• _Problem to work on_: Nothing but the lines from the one including "Screen dimensions: 1111x750" through the last line of the entries, restated exactly, should appear in the answer; omit the pictures.

#### Provided entries ####

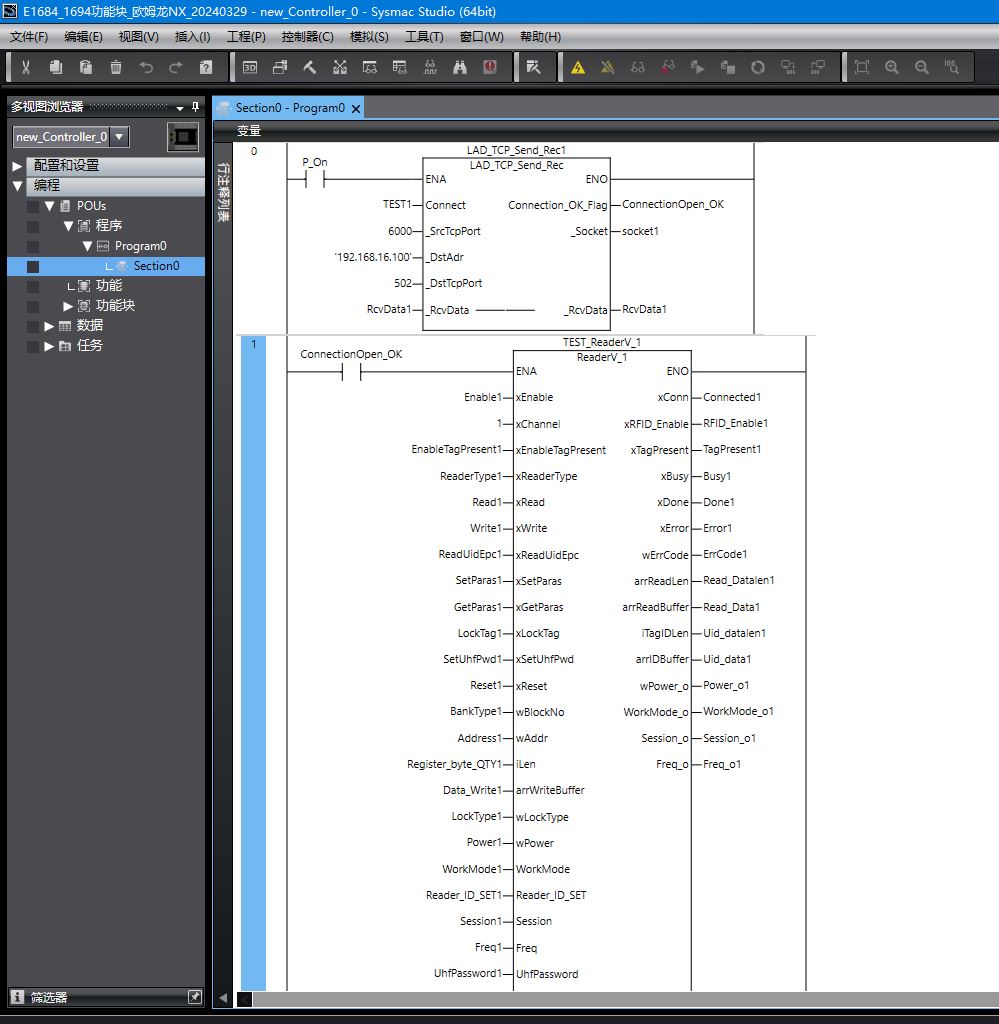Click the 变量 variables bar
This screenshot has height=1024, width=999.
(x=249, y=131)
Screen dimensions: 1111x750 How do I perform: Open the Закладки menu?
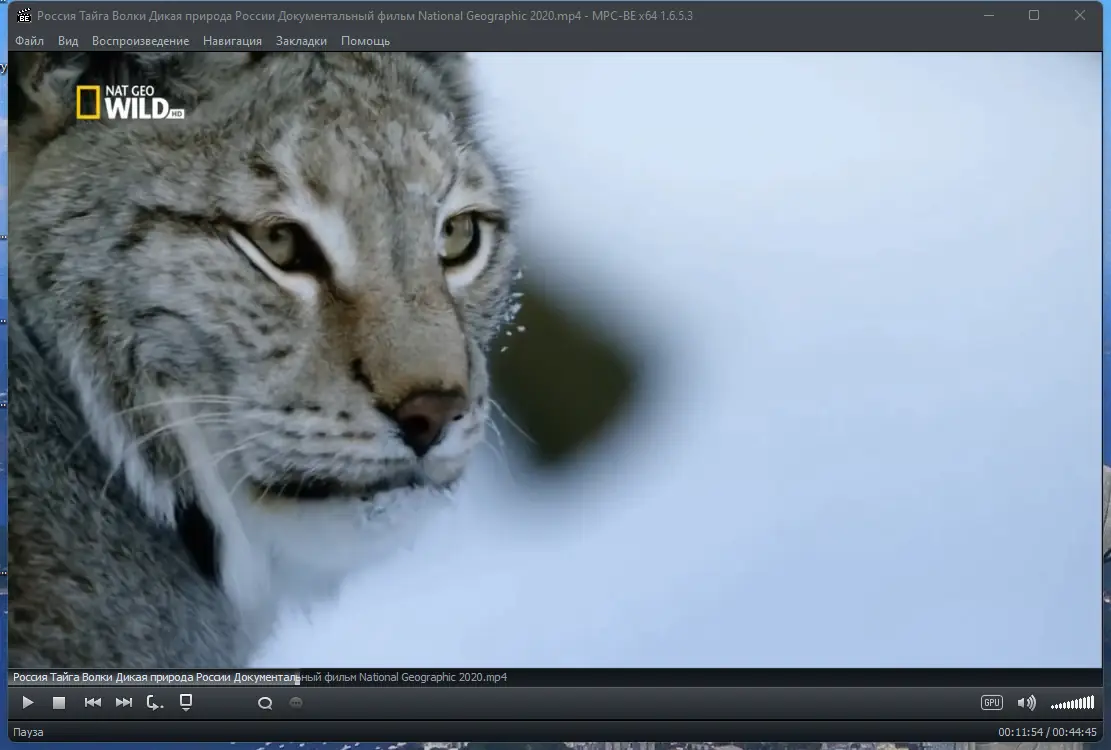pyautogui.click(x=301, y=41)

####

• _Response_:
Screen dimensions: 1111x750 How do I perform: Open the Закладки menu?
pyautogui.click(x=301, y=41)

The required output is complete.